Dataset entries
################
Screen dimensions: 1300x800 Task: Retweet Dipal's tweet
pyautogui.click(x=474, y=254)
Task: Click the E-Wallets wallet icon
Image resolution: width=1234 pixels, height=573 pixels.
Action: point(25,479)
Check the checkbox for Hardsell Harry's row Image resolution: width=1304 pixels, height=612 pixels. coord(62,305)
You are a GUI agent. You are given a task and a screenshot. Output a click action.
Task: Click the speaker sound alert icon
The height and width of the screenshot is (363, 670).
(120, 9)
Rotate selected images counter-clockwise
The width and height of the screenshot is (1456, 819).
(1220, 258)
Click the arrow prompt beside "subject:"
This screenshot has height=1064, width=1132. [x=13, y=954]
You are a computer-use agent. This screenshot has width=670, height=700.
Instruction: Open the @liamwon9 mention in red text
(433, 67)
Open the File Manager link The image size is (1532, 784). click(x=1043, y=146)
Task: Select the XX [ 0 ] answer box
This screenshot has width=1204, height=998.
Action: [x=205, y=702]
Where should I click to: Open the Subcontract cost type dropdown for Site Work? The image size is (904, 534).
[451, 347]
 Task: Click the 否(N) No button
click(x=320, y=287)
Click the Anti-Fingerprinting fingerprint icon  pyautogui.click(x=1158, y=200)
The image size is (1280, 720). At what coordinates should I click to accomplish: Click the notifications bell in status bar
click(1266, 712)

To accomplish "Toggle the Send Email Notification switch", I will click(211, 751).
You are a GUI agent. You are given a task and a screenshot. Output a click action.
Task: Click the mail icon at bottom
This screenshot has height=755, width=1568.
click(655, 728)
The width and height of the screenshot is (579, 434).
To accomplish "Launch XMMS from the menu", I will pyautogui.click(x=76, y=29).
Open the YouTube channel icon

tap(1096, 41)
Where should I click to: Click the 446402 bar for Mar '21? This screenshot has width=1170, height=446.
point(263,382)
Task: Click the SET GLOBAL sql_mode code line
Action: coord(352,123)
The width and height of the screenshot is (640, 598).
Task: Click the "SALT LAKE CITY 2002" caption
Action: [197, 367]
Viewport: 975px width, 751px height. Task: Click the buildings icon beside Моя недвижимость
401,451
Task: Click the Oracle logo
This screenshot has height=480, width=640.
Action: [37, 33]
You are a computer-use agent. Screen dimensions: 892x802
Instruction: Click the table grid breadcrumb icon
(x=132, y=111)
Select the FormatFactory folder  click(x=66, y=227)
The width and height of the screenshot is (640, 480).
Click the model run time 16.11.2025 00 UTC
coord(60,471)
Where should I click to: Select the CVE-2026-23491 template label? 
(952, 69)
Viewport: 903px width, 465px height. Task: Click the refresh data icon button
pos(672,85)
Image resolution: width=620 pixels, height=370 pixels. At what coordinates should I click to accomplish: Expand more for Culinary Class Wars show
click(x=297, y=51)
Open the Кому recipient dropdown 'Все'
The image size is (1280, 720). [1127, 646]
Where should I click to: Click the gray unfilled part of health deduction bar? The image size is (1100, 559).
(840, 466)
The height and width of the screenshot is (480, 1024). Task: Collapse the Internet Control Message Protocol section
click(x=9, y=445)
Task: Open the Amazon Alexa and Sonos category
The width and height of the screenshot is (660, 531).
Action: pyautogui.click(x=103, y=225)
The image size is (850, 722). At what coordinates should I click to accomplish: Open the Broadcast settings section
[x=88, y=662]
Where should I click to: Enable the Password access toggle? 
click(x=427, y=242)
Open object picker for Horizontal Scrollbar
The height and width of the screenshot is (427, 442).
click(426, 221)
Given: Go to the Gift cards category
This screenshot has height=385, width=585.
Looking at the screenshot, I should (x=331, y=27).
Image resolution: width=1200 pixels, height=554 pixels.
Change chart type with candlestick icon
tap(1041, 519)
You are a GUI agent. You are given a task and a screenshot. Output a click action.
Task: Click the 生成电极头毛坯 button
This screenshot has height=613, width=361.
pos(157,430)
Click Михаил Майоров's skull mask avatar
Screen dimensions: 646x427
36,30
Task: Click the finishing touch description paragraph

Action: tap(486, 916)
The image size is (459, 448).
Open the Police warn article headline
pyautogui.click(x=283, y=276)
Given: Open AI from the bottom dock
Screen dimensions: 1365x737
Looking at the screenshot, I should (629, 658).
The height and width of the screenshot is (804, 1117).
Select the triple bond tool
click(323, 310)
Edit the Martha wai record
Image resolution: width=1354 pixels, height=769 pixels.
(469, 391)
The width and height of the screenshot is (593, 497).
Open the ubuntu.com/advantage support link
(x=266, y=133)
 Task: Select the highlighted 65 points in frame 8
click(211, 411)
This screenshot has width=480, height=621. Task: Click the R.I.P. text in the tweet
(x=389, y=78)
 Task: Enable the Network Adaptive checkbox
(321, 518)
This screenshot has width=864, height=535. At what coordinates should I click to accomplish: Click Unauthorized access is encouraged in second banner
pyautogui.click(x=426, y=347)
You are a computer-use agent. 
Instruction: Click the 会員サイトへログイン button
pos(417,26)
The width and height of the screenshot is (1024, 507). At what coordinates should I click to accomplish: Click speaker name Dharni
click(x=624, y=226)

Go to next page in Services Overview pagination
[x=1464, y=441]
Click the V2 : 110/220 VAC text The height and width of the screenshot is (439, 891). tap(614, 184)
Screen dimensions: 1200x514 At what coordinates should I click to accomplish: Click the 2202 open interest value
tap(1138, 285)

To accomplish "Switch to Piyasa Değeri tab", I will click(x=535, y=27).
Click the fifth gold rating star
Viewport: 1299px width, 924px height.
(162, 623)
################
Exercise
Nothing is to be left out, and every entry is to be transcribed exactly.

Final answer
Screen dimensions: 1300x800 Task: Retweet Dipal's tweet
pyautogui.click(x=474, y=254)
Task: Click the E-Wallets wallet icon
Image resolution: width=1234 pixels, height=573 pixels.
Action: point(25,479)
Check the checkbox for Hardsell Harry's row Image resolution: width=1304 pixels, height=612 pixels. coord(62,305)
You are a GUI agent. You are given a task and a screenshot. Output a click action.
Task: Click the speaker sound alert icon
The height and width of the screenshot is (363, 670).
(120, 9)
Rotate selected images counter-clockwise
The width and height of the screenshot is (1456, 819).
(1220, 258)
Click the arrow prompt beside "subject:"
This screenshot has height=1064, width=1132. [x=13, y=954]
You are a computer-use agent. This screenshot has width=670, height=700.
Instruction: Open the @liamwon9 mention in red text
(433, 67)
Open the File Manager link The image size is (1532, 784). click(x=1043, y=146)
Task: Select the XX [ 0 ] answer box
This screenshot has width=1204, height=998.
Action: [x=205, y=702]
Where should I click to: Open the Subcontract cost type dropdown for Site Work? The image size is (904, 534).
[451, 347]
 Task: Click the 否(N) No button
click(x=320, y=287)
Click the Anti-Fingerprinting fingerprint icon  pyautogui.click(x=1158, y=200)
The image size is (1280, 720). At what coordinates should I click to accomplish: Click the notifications bell in status bar
click(1266, 712)

To accomplish "Toggle the Send Email Notification switch", I will click(211, 751).
You are a GUI agent. You are given a task and a screenshot. Output a click action.
Task: Click the mail icon at bottom
This screenshot has height=755, width=1568.
click(655, 728)
The width and height of the screenshot is (579, 434).
To accomplish "Launch XMMS from the menu", I will pyautogui.click(x=76, y=29).
Open the YouTube channel icon

tap(1096, 41)
Where should I click to: Click the 446402 bar for Mar '21? This screenshot has width=1170, height=446.
point(263,382)
Task: Click the SET GLOBAL sql_mode code line
Action: coord(352,123)
The width and height of the screenshot is (640, 598).
Task: Click the "SALT LAKE CITY 2002" caption
Action: [197, 367]
Viewport: 975px width, 751px height. Task: Click the buildings icon beside Моя недвижимость
401,451
Task: Click the Oracle logo
This screenshot has height=480, width=640.
Action: [37, 33]
You are a computer-use agent. Screen dimensions: 892x802
Instruction: Click the table grid breadcrumb icon
(x=132, y=111)
Select the FormatFactory folder  click(x=66, y=227)
The width and height of the screenshot is (640, 480).
Click the model run time 16.11.2025 00 UTC
coord(60,471)
Where should I click to: Select the CVE-2026-23491 template label? 
(952, 69)
Viewport: 903px width, 465px height. Task: Click the refresh data icon button
pos(672,85)
Image resolution: width=620 pixels, height=370 pixels. At what coordinates should I click to accomplish: Expand more for Culinary Class Wars show
click(x=297, y=51)
Open the Кому recipient dropdown 'Все'
The image size is (1280, 720). [1127, 646]
Where should I click to: Click the gray unfilled part of health deduction bar? The image size is (1100, 559).
(840, 466)
The height and width of the screenshot is (480, 1024). Task: Collapse the Internet Control Message Protocol section
click(x=9, y=445)
Task: Open the Amazon Alexa and Sonos category
The width and height of the screenshot is (660, 531).
Action: pyautogui.click(x=103, y=225)
The image size is (850, 722). At what coordinates should I click to accomplish: Open the Broadcast settings section
[x=88, y=662]
Where should I click to: Enable the Password access toggle? 
click(x=427, y=242)
Open object picker for Horizontal Scrollbar
The height and width of the screenshot is (427, 442).
click(426, 221)
Given: Go to the Gift cards category
This screenshot has height=385, width=585.
Looking at the screenshot, I should (x=331, y=27).
Image resolution: width=1200 pixels, height=554 pixels.
Change chart type with candlestick icon
tap(1041, 519)
You are a GUI agent. You are given a task and a screenshot. Output a click action.
Task: Click the 生成电极头毛坯 button
This screenshot has height=613, width=361.
pos(157,430)
Click Михаил Майоров's skull mask avatar
Screen dimensions: 646x427
36,30
Task: Click the finishing touch description paragraph

Action: tap(486, 916)
The image size is (459, 448).
Open the Police warn article headline
pyautogui.click(x=283, y=276)
Given: Open AI from the bottom dock
Screen dimensions: 1365x737
Looking at the screenshot, I should (629, 658).
The height and width of the screenshot is (804, 1117).
Select the triple bond tool
click(323, 310)
Edit the Martha wai record
Image resolution: width=1354 pixels, height=769 pixels.
(469, 391)
The width and height of the screenshot is (593, 497).
Open the ubuntu.com/advantage support link
(x=266, y=133)
 Task: Select the highlighted 65 points in frame 8
click(211, 411)
This screenshot has width=480, height=621. Task: Click the R.I.P. text in the tweet
(x=389, y=78)
 Task: Enable the Network Adaptive checkbox
(321, 518)
This screenshot has width=864, height=535. At what coordinates should I click to accomplish: Click Unauthorized access is encouraged in second banner
pyautogui.click(x=426, y=347)
You are a computer-use agent. 
Instruction: Click the 会員サイトへログイン button
pos(417,26)
The width and height of the screenshot is (1024, 507). At what coordinates should I click to accomplish: Click speaker name Dharni
click(x=624, y=226)

Go to next page in Services Overview pagination
[x=1464, y=441]
Click the V2 : 110/220 VAC text The height and width of the screenshot is (439, 891). tap(614, 184)
Screen dimensions: 1200x514 At what coordinates should I click to accomplish: Click the 2202 open interest value
tap(1138, 285)

To accomplish "Switch to Piyasa Değeri tab", I will click(x=535, y=27).
Click the fifth gold rating star
Viewport: 1299px width, 924px height.
(162, 623)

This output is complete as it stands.